上記の有機カルボン酸の中では、直鎖飽和脂肪酸、直鎖モノエン不飽和脂肪酸、二塩基酸が好ましい。また、カルボン酸残基の総炭素数が8以上のものが好ましく、12以上のものがより好ましく、16以上のものがさらに好ましい。より具体的には、カルボン酸残基の総炭素数が8以上の直鎖飽和脂肪酸、直鎖モノエン不飽和脂肪酸及び二塩基酸からなる一種又は二種以上のものが好ましく、これらの中でも、特に、カルボン酸残基の総炭素数が16以上の二塩基酸が最も好ましい。
また、上記有機カルボン酸金属塩の金属としては、リチウム、ナトリウム、カリウム等のアルカリ金属、マグネシウム、カルシウム等のアルカリ土類金属が好ましい。なお、有機カルボン酸金属塩は一種を単独で使用してもよいし、二種以上を組み合わせて使用してもよい。
上記有機カルボン酸金属塩の配合量は、潤滑剤全量基準で、0.01質量%以上5質量%未満である。好ましくは0.01〜3質量%であり、より好ましくは0.01〜1.5質量%である。0.01質量%未満では、加工性が劣り、5質量%以上では、乾燥性が劣る。
本発明の金属加工用水溶性潤滑剤は、乾燥性が良好で、底面積50cmの容器に1g秤り取り、100℃の恒温槽に保持し、80質量%が蒸発するまでの時間が10分以内である。この因子は、前述のとおり、様々な因子が絡みあって決まるものである。
本発明の水溶性潤滑剤には、液安定性(可溶化性能)、耐腐敗性及び防錆性を向上させるために、(B)非イオン界面活性剤、(C)腐敗防止剤及び(D)金属不活性化剤を配合することができる。

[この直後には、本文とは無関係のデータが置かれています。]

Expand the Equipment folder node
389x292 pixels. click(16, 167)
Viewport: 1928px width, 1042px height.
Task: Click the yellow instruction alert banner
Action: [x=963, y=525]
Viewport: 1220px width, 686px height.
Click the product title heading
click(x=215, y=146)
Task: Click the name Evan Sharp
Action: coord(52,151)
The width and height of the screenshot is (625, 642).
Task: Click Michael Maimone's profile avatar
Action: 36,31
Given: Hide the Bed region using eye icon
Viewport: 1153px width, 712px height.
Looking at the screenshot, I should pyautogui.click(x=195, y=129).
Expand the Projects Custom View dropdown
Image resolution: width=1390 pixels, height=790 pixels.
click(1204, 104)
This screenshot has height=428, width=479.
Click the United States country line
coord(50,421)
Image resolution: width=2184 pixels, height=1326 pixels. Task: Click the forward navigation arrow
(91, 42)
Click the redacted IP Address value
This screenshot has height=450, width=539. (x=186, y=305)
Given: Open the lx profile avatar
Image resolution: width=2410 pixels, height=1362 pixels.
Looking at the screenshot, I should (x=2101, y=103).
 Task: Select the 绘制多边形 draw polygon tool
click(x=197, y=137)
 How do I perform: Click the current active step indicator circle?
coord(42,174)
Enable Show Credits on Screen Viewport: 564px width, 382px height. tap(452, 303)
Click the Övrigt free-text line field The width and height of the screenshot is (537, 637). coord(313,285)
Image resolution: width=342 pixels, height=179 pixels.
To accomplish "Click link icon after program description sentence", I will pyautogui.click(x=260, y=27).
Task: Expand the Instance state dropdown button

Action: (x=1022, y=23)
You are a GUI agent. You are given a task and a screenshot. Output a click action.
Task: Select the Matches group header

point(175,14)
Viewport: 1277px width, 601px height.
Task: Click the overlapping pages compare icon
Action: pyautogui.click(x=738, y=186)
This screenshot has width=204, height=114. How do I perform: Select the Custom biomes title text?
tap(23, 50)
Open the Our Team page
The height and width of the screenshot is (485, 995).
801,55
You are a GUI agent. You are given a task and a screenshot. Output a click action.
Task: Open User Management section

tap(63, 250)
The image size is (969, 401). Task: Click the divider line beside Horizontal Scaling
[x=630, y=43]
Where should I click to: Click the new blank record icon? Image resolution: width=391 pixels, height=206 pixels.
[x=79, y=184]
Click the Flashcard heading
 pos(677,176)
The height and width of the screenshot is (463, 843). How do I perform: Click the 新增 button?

(B)成分の非イオン界面活性剤は、特に限定されない。具体的には、2−エチルヘキシルジエチレングリコール、ジプロピレングリコール、グリセリン、ジエチレングリコールヘキシルエーテル、オクタエチレングリコールノニルフェニルエーテル等を挙げることができる。これらの中では、総炭素数15以下のものが好ましく、12以下のものがより好ましく、10以下のものがさらに好ましい。より具体的には、ジエチレングリコールヘキシルエーテル(総炭素数10)、ジプロピレングリコール(総炭素数6)が特に好ましい。(B)成分は一種を単独で使用してもよいし、二種以上を組み合わせて使用してもよい。その配合量は、潤滑剤全量基準で、0.05〜20質量%、好ましくは0.05〜10質量%、さらに好ましくは0.05〜5質量%、特に好ましくは0.05〜1質量%である。0.05質量%未満であると、他の添加剤を分散させる効果が小さく、20質量%を超えると、量の割には効果が小さく経済的に不利となり、乾燥性も悪化する。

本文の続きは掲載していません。